The council would make sure that the hourly minimum wage—which some salons currently circumvent by misclassifying employees as independent contractors—are adhered to. Additionally, it would make sure that salons offer paid sick leave and meal breaks—and are in compliance with ventilation standards that must be adhered to by October 2022.
The independent minimum pricing committee would have a year to conduct research for a report that would be presented to its commissioner. The report would recommend nail salon pricing models that would serve both the needs of workers and business owners.
Both the Queens legislators view the bill as a necessity.
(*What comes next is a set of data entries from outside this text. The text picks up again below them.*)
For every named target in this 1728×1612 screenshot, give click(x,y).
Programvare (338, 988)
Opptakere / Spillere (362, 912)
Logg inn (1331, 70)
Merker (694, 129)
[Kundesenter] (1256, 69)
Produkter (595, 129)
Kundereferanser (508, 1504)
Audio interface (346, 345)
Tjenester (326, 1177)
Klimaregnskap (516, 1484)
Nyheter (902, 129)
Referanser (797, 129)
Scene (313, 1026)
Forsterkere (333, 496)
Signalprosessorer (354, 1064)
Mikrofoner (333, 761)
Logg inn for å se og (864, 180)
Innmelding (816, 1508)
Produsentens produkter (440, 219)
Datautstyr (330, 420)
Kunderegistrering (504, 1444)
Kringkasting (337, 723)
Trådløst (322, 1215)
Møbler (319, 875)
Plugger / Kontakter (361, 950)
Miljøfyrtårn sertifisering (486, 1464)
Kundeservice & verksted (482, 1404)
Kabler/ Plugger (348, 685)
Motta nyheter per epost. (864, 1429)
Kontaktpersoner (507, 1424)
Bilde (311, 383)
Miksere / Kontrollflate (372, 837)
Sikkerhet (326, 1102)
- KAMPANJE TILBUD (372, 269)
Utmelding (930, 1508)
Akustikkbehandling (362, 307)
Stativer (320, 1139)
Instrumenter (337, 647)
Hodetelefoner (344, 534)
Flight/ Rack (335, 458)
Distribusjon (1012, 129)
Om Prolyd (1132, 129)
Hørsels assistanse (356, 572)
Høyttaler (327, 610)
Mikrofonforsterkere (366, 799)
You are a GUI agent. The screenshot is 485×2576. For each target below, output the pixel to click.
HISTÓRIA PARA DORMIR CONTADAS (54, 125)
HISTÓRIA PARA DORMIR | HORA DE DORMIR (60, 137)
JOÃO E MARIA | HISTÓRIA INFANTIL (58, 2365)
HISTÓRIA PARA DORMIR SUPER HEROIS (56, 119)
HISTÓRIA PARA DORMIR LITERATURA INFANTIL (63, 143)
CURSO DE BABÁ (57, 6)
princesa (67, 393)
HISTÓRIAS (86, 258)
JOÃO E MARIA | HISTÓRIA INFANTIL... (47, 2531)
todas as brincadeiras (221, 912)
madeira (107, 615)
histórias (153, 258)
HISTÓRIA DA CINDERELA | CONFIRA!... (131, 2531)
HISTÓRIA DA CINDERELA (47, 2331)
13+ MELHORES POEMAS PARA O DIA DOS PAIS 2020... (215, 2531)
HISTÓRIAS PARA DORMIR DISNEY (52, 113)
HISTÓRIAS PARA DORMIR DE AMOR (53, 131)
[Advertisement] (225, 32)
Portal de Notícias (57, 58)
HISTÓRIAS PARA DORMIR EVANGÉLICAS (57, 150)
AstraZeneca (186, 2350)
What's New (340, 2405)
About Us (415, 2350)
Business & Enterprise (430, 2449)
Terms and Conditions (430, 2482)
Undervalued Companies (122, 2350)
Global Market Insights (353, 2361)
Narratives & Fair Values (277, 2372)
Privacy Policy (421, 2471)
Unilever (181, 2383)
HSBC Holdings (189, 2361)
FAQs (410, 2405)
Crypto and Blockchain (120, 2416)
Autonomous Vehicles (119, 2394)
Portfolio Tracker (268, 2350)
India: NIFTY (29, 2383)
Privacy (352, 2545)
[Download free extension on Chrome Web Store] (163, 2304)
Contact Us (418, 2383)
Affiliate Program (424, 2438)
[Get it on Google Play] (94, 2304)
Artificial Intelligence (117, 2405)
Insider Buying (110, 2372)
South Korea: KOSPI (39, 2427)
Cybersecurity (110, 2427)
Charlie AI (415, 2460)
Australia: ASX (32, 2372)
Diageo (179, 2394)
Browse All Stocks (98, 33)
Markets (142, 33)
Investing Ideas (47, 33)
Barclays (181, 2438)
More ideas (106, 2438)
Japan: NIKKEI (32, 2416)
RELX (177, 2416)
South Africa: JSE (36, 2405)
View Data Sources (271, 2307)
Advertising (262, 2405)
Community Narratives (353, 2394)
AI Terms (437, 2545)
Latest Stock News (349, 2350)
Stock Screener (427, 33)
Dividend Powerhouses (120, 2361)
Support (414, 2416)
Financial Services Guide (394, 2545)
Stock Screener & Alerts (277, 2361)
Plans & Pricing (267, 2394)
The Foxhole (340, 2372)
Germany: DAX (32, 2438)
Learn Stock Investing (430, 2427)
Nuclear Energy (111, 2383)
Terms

“The nail salon industry has experienced a drastic race to the bottom, where the highly skilled labor of nail salon workers has been undercut by declining industry standards,” Ramos said. “By bringing salon owners, nail salon workers, and policy makers together, the Nail Salon Minimum Standards Council allows all the necessary stakeholders to co-create solutions that work for the entire sector.”
González-Rojas further emphasized the position of workers. “Nail salon workers deserve an industry that pays them and treats them well,” she tweeted.
Rochester Assemblymember Harry Bronson was also in attendance to support the bill. “As Chair of Economic Development, when I see an industry where the norm is cutting corners on labor and safety standards, I know we need a transformative change – and that is why Senator Jessica Ramos and I have proposed the Nail Salon Minimum Standards Council Act,” he said.
The bill is currently in the Senate and Assembly labor committees.